■ Work instruction ■
Retype the entries below word for word, leaving out every picture.

[Screenshot grounding data]

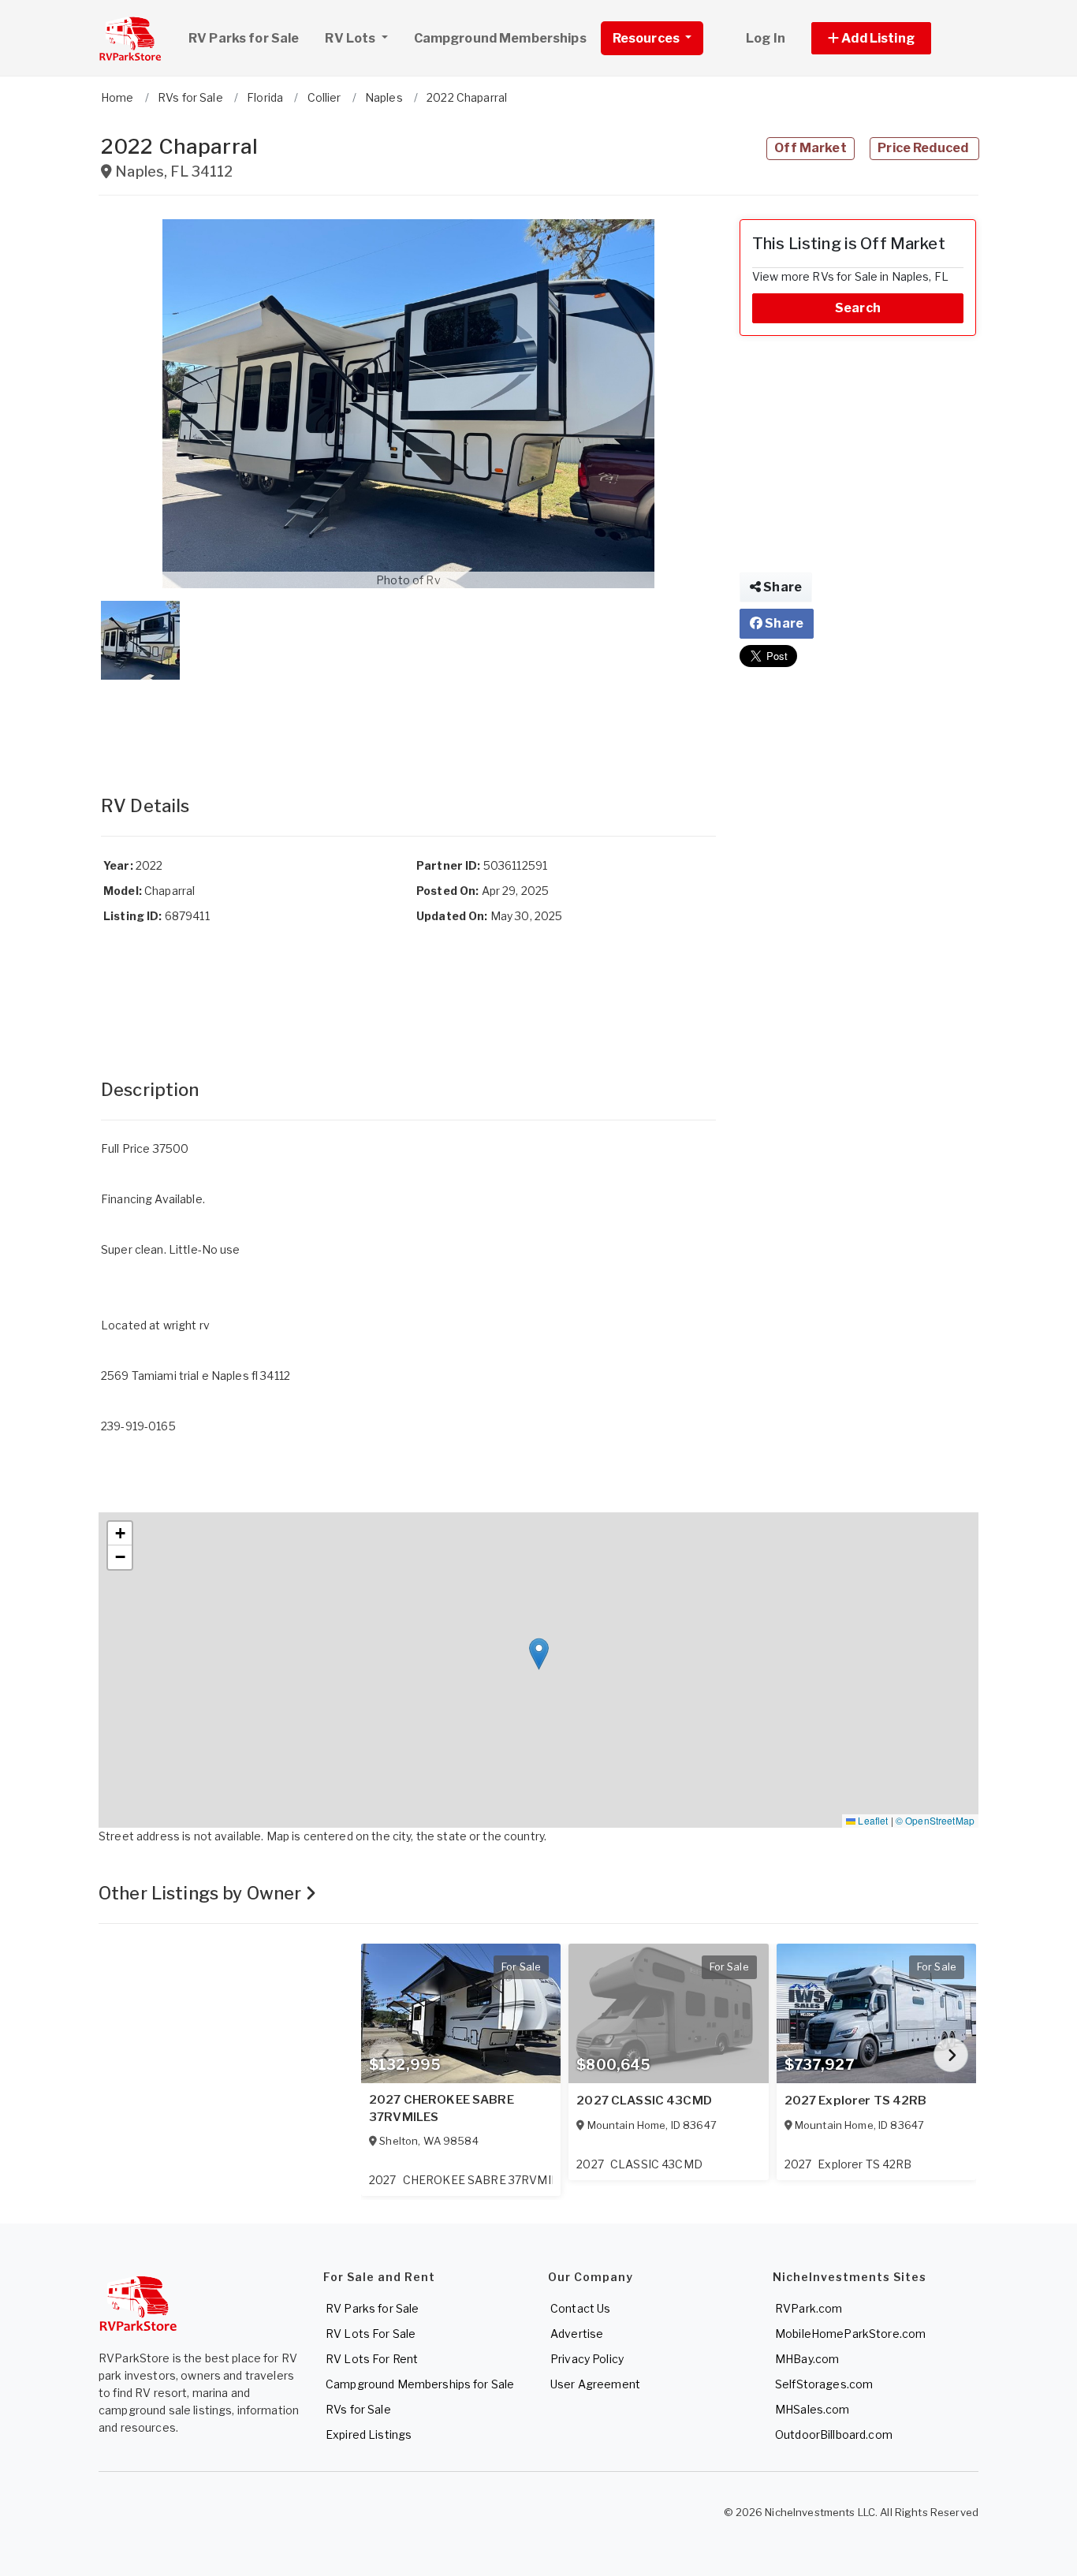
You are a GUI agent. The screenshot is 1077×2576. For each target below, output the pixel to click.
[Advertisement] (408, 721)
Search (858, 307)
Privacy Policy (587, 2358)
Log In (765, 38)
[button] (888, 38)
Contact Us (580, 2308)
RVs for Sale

■ Answer to this task ■
You are a GUI agent. The screenshot is 1077×2576. For each target below, output the pixel to click.
[Advertisement] (408, 721)
Search (858, 307)
Privacy Policy (587, 2358)
Log In (765, 38)
[button] (888, 38)
Contact Us (580, 2308)
RVs for Sale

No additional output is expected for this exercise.